Some manufacturers of e-cigarettes and vaping products have come under scrutiny for their marketing practices, especially those that have specifically targeted young people.
Deceptive Marketing & False Claims
On September 9, 2019, the U.S. Food and Drug Administration (FDA) issued a warning letter to JUUL Labs, Inc. The letter states that JUUL deceptively sold or distributed its products as “modified risk tobacco products” without permission from the FDA. More specifically, the company engaged in marketing practices that misleadingly represented its products as having a lower risk of tobacco-related disease or causing less harm than other tobacco products — but the FDA never gave JUUL the go-ahead to do so.
It’s illegal to market a product as a modified risk tobacco product without providing scientific evidence to the FDA and obtaining an order from the Agency that supports that kind of marketing.
The FDA’s warning was based on a review of testimony from a July 2019, documents from a 2018 inspection of JUUL Labs, Inc.’s San Francisco headquarters, JUUL’s submissions to the FDA, and JUUL’s website. The Agency required JUUL to immediately address its violations. Failure to comply could result in civil money penalties, seizure, injunction, or further action by the FDA.
Marketing to Minors
Glamor, discretion, and safety: three deceptive features that make e-cigarettes appealing to teens.
A 2018 Truth Initiative study found that the younger teenagers are, the more likely they are to use JUUL products, whose company currently controls 68 percent to 75 percent of the e-cigarette market in the U.S. The study revealed that 15- to 17-year-olds have more than 16 times the odds of using JUUL e-cigarettes than those between the ages of 25 and 34.
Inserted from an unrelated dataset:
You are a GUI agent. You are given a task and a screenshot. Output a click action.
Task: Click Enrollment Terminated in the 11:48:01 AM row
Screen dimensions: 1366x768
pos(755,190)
The FDA’s September 2019 warning letter noted that JUUL representatives made concerning claims to children in school. The reps referred to the company’s products as “much safer than cigarettes” and “totally safe” and that the FDA would say that JUUL “was 99% safer than cigarettes.”
In addition to the FDA’s letter to JUUL Labs, several lawsuits have called out the company for its targeting of youth customers. One suit filed by a 15-year-old’s parents say that the e-cigarette’s ads “exploit themes that resonate with teenagers” while the company falsely denies doing so.
The State’s Attorney’s Office in Lake County, IL filed suit against JUUL Labs, accusing the company of violating the Prevention of Tobacco Use by Minors and Sale and Distribution of Tobacco Products Act. “Just like cigarette companies did in the past, Juul preyed on teens by using advertisements that glamorized their product in order to get kids hooked on nicotine,” Lake County State’s Attorney Michael G. Nerheim said in a statement.
Besides youth-targeted marketing tactics, flavored e-cigarettes and vaping liquid may be partially to blame for the fad among teens. Kid-friendly flavors include mango, fruit, creme, cherry, vanilla, mint, green apple, and others. In response to this possibility, the FDA announced its intention to finalize a compliance policy that would clear the market of unauthorized, non-tobacco-flavored e-cigarette products.